- _The request_
Can you recast the rows from the start down to the one containing "Action: (x=115, y=161)" as a Markdown table with the columns Row and Text, leaving out blank lines?

- _Information given_
———

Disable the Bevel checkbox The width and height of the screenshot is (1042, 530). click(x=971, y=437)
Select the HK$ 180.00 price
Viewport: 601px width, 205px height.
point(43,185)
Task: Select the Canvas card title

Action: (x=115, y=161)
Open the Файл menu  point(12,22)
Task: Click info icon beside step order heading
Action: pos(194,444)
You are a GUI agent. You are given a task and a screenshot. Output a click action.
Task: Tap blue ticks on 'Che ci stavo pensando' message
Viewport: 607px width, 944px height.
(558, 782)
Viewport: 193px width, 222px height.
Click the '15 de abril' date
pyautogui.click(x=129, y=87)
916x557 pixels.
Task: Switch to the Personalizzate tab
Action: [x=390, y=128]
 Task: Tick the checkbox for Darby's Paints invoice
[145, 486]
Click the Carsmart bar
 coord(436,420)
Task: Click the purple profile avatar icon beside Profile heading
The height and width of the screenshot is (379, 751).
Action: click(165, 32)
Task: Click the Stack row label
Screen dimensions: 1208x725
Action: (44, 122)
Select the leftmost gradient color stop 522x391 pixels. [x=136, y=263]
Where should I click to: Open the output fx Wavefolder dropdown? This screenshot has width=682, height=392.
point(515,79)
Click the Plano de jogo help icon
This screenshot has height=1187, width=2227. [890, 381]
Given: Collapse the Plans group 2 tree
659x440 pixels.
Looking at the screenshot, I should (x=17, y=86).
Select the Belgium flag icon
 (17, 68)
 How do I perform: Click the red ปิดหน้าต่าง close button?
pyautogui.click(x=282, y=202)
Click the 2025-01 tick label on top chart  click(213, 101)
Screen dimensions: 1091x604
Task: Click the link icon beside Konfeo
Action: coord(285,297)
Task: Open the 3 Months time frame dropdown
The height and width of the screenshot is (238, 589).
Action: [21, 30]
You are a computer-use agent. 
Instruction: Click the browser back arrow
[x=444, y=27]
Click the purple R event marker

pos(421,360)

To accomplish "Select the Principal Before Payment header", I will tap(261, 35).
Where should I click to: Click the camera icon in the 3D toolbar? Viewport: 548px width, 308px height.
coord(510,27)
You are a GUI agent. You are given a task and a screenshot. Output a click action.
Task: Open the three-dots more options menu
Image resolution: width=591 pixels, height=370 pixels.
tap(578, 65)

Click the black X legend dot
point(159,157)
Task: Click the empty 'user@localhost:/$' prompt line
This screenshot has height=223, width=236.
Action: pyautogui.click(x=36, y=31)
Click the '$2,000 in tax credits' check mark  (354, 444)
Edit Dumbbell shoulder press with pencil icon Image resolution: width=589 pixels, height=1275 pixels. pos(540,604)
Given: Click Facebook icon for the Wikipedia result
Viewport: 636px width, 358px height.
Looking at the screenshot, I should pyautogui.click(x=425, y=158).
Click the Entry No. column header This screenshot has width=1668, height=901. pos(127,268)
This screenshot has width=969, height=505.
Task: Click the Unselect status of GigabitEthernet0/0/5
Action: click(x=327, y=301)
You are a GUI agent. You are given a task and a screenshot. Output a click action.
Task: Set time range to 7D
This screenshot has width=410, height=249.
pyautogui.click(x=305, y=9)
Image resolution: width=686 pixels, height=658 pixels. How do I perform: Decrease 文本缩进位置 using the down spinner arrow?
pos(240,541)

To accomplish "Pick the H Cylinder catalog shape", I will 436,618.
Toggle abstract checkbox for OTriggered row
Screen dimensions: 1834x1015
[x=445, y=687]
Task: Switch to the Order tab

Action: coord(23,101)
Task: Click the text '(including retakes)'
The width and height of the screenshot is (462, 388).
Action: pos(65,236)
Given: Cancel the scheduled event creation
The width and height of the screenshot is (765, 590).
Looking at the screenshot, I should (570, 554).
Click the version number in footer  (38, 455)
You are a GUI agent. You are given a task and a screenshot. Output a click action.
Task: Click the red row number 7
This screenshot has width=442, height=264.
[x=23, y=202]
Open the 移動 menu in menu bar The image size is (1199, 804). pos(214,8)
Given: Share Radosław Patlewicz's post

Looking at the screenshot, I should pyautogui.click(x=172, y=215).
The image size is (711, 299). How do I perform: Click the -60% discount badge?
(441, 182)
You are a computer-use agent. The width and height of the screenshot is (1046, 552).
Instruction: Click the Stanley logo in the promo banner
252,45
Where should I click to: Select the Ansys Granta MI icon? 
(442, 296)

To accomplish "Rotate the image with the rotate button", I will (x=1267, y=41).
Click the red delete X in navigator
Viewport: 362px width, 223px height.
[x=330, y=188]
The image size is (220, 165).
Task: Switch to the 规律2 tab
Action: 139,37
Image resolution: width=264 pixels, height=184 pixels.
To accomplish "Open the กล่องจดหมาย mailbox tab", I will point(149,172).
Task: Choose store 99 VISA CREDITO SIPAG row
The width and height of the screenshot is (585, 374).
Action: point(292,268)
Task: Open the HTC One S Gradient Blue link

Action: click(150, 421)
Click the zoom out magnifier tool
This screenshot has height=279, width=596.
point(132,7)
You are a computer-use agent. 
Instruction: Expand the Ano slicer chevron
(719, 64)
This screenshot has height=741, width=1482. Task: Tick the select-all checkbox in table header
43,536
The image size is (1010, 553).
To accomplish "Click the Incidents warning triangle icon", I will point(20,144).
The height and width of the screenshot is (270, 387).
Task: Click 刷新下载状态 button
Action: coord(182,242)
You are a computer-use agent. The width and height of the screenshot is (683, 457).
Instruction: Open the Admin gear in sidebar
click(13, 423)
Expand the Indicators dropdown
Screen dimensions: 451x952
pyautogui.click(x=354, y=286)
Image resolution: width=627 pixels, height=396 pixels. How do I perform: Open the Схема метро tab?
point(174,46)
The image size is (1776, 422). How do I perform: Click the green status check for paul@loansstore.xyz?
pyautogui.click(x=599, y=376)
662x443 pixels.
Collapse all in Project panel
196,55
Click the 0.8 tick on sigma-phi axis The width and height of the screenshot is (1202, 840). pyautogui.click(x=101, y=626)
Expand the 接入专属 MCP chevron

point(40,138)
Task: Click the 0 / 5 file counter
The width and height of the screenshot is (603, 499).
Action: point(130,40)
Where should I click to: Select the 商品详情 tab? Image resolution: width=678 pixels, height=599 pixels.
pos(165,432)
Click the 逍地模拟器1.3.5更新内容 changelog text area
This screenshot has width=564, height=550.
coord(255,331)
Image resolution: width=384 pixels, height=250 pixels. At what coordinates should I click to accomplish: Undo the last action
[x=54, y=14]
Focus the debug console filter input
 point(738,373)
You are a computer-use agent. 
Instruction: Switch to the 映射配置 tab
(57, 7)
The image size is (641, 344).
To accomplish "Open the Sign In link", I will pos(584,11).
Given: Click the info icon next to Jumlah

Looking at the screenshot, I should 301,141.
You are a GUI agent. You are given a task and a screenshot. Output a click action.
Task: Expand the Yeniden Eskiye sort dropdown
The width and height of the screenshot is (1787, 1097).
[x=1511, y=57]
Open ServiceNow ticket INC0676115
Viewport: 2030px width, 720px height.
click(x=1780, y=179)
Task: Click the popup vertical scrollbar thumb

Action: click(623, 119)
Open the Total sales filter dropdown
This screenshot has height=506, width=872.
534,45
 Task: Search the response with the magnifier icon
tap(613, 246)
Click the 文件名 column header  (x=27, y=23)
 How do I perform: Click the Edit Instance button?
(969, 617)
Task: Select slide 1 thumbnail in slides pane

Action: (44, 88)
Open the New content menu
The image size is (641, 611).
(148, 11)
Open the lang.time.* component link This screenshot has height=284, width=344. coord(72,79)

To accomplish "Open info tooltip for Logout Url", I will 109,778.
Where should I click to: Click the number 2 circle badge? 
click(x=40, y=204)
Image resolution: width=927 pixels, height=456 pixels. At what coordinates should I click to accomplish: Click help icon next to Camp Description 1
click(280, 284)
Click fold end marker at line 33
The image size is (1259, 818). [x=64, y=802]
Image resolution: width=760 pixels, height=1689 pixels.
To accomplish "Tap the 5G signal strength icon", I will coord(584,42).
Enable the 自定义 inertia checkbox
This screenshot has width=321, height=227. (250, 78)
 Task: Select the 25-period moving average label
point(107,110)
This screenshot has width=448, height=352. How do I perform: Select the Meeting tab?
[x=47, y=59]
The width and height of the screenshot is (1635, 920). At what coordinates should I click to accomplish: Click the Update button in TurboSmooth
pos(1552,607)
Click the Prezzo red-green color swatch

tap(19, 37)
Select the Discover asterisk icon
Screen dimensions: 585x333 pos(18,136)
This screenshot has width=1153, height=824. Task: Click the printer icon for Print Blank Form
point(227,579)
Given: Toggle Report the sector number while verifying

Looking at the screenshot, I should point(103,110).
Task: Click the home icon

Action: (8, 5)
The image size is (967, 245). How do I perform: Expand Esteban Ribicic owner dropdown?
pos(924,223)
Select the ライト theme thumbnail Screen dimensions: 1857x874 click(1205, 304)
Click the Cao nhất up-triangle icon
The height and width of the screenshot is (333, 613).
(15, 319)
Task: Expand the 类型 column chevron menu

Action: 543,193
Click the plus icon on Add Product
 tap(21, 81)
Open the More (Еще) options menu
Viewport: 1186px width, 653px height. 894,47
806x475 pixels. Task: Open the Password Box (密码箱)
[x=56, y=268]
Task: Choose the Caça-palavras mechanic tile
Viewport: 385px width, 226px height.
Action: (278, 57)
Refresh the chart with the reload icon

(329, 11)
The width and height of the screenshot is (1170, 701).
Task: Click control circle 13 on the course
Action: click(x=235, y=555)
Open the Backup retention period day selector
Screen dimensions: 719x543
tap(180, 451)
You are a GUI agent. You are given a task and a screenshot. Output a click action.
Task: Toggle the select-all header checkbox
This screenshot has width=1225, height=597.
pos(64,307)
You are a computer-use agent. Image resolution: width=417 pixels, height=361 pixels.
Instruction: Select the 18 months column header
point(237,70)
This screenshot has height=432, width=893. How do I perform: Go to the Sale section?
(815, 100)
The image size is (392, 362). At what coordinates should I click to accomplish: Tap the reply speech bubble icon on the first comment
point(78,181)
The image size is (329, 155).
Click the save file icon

———

- _Final result_
| Row | Text |
|---|---|
| 1 | Disable the Bevel checkbox The width and height of the screenshot is (1042, 530). click(x=971, y=437) |
| 2 | Select the HK$ 180.00 price |
| 3 | Viewport: 601px width, 205px height. |
| 4 | point(43,185) |
| 5 | Task: Select the Canvas card title |
| 6 | Action: (x=115, y=161) |